Records for this exercise:
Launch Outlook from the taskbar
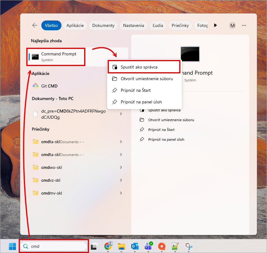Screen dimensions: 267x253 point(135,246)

---

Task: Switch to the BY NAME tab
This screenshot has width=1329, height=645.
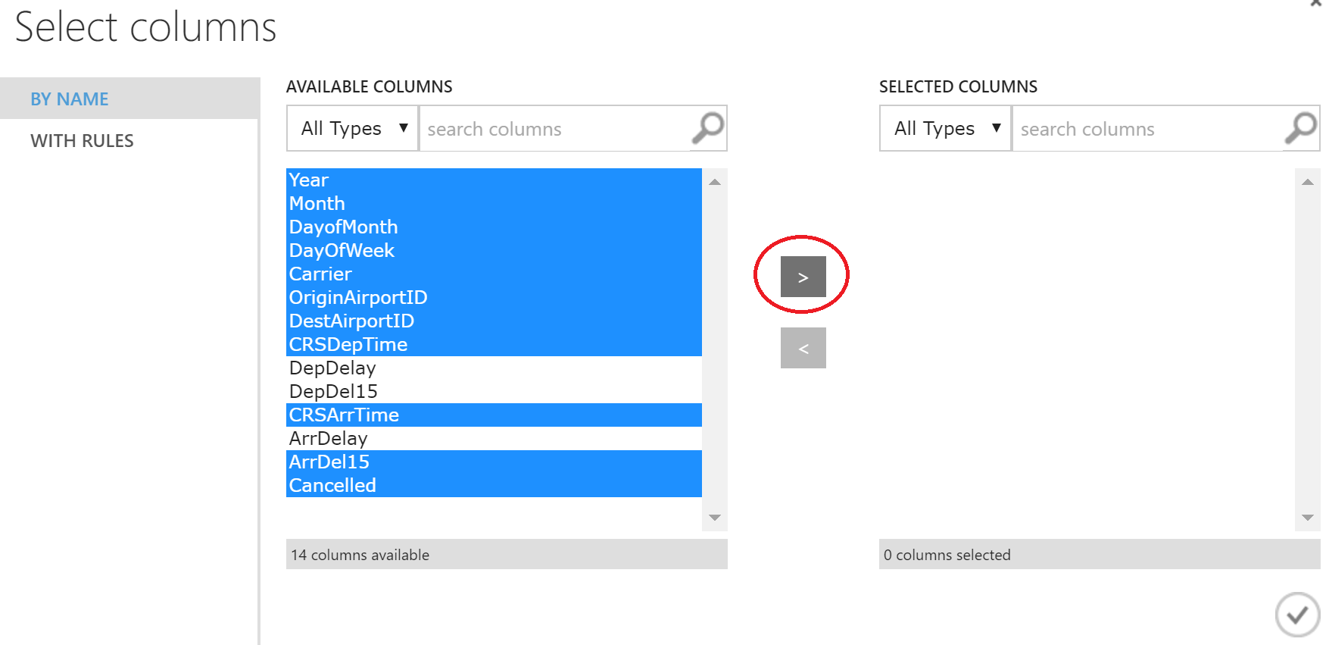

---

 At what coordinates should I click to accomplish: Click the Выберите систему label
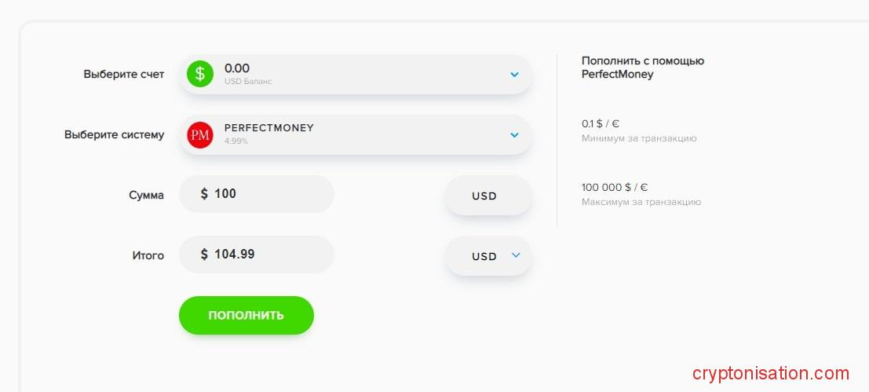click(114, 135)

Instructions for the task: Your answer should be the lines above, from the line containing "Task: Switch to the BY NAME tab" up to and including the line containing "This screenshot has width=1329, height=645.", reproduced exactly and with nothing else.

Solved exercise:
Task: Switch to the BY NAME tab
This screenshot has width=1329, height=645.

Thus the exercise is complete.